**TEXTE CITÉ**.
Cette angoisse, ces mécontentements de lui-même, il les a connus pour chaque livre :

« Le roman est long ; il a six parties (Crime et châtiment). À la fin de novembre, il y en avait déjà un grand morceau d’écrit, tout prêt ; j’ai tout brûlé ! Maintenant, je peux l’avouer, ça ne me plaisait pas. Une nouvelle forme, un nouveau plan m’entraînaient ; j’ai recommencé. Je travaille jour et nuit, et cependant j’avance peu. » — « Je travaille et, rien ne se fait, dit-il ailleurs ; je ne fais que déchirer. Je suis affreusement découragé. » Et ailleurs encore : « J’ai tant travaillé que j’en suis devenu stupide, et ma tête est toute étourdie. » Et ailleurs encore : « Je travaille ici (Staraia Roussa) comme un forçat, malgré les beaux jours dont il faudrait profiter ; je suis jour et nuit à l’ouvrage. »

Parfois un simple article lui donne autant de mal qu’un livre, car la rigueur de sa conscience reste aussi entière devant les petites choses que devant les grandes :

« Je l’ai traîné jusqu’à présent (un article de souvenirs sur Bielensky, qui n’a pu être retrouvé) et enfin je l’ai terminé en grinçant des dents… Dix feuilles de romans sont plus faciles à écrire que ces deux feuilles ! Il en est résulté que j’ai écrit ce maudit article, en comptant tout, au moins cinq fois, et puis je barrais tout et je modifiais ce que j’avais écrit. Enfin, j’ai achevé mon article tant bien que mal ; mais il est si mauvais que cela me tourne le cœur. » Car s’il garde la conviction profonde de la valeur de ses idées, il reste même pour ses meilleurs écrits, exigeant et insatisfait :

« Il m’est rarement arrivé d’avoir quelque chose de plus neuf, de plus complet, de plus original (Karamazov). Je puis parler ainsi sans être accusé d’orgueil, parce que je ne parle que du sujet, que de l’idée qui s’est implantée dans ma tête, non pas de l’exécution, quant à l’exécution, elle dépend de Dieu ; je puis la gâcher, ce qui m’est arrivé souvent… »

« Si vilain, si abominable que soit ce que j’ai écrit, dit-il ailleurs, l’idée du roman, et le travail que je lui consacre, me sont à moi malheureux, à moi l’auteur, ce qu’il y a de plus précieux au monde. »

**LIGNES DE DONNÉES**.

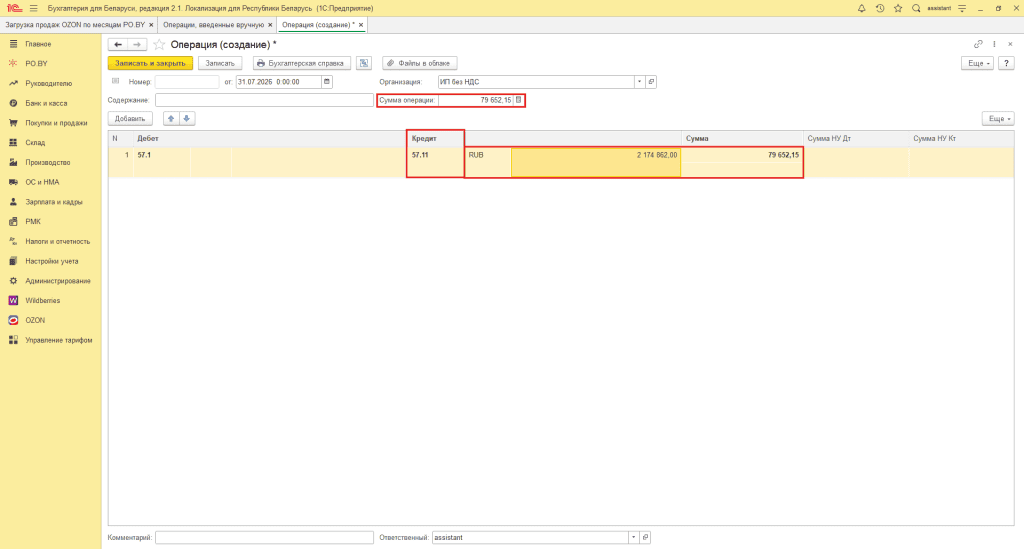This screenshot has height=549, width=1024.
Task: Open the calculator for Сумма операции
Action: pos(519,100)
---
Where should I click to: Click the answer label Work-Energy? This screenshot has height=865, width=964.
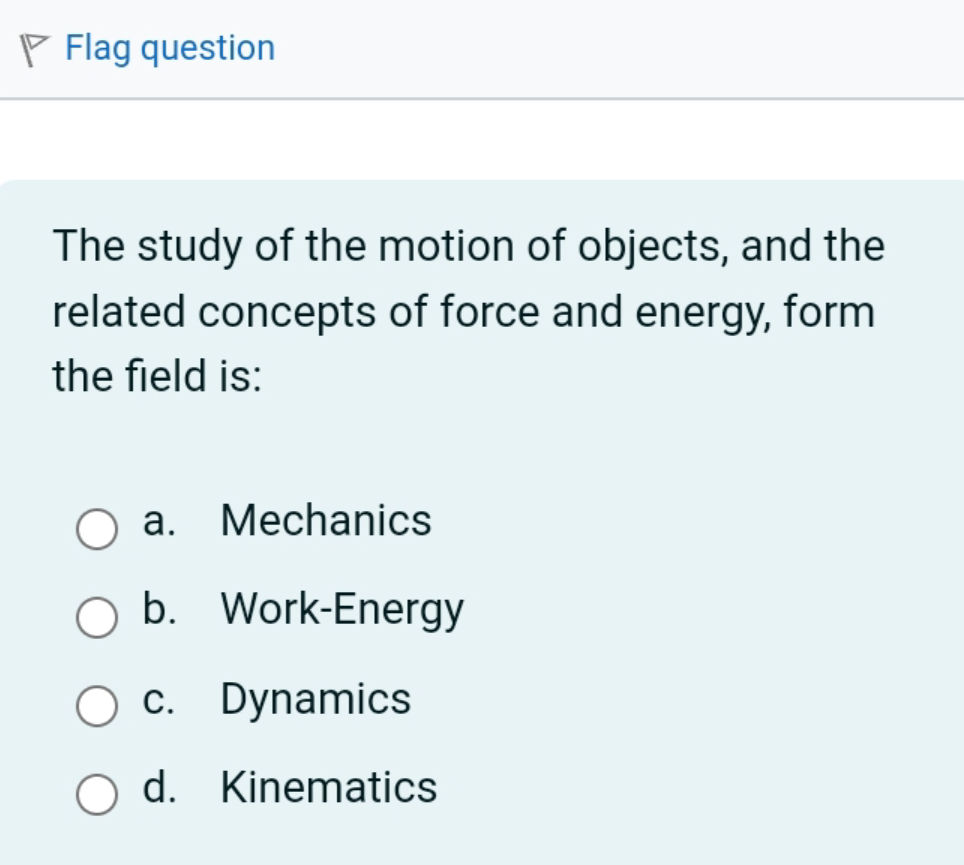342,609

**ENSEMBLE DE TÂCHES**.
**1.** D'après le texte cité, combien de parties compte le roman Crime et châtiment ?
**2.** Indiquez si chacune des affirmations suivantes concorde avec le texte cité, en répondant par oui ou par non et en citant les mots décisifs. (a) Un grand morceau du roman était déjà écrit à la fin de novembre. (b) Un article est plus facile à écrire que des feuilles de roman. (c) L'article de souvenirs sur Bielensky a pu être retrouvé.
**3.** Prolongez le texte cité, consacré aux tourments d'écriture d'un romancier, à partir de sa dernière phrase.
Les données forment un matériau distinct du texte cité.

**RÉSULTATS PAR TÂCHE**.
**1.** Le roman compte six parties.

**2.**
(a) Oui : « À la fin de novembre, il y en avait déjà un grand morceau d’écrit ».
(b) Non : « Dix feuilles de romans sont plus faciles à écrire que ces deux feuilles ! ».
(c) Non : « qui n’a pu être retrouvé ».

**3.**
« Je suis mécontent de mon roman jusqu’au dégoût, écrit-il lorsqu’il travaille à l’Idiot. Je me suis terriblement efforcé de travailler, mais je n’ai pas pu : j’ai le cœur malade. À présent, je fais un dernier effort pour la troisième partie.

Si je parviens à arranger le roman, je me remettrai ; sinon je suis perdu. »

Ayant écrit déjà non seulement les trois livres que M. de Vogüé considère comme ses chefs-d’œuvre, mais encore l’Esprit souterrain, l’Idiot, l’Éternel Mari, il s’écrie, s’acharnant sur un nouveau sujet (les Possédés) : « Il est temps enfin d’écrire quelque chose de sérieux. »

Et l’année de sa mort, encore, à Mlle N…, à qui il écrit pour la première fois : « Je sais que moi, comme écrivain, j’ai beaucoup de défauts, parce que je suis le premier, bien mécontent de moi-même. Vous pouvez vous figurer que dans certaines minutes d’examen personnel, je constate souvent avec peine que je n’ai pas exprimé, littéralement, la vingtième partie de ce que j’aurais voulu, et peut-être même pu exprimer. Ce qui me sauve, c’est l’espoir habituel qu’un jour Dieu m’enverra tant de force et d’inspiration, et que je m’exprimerai plus complètement, bref, que je pourrai exposer tout ce que je renferme dans mon cœur et dans ma fantaisie. »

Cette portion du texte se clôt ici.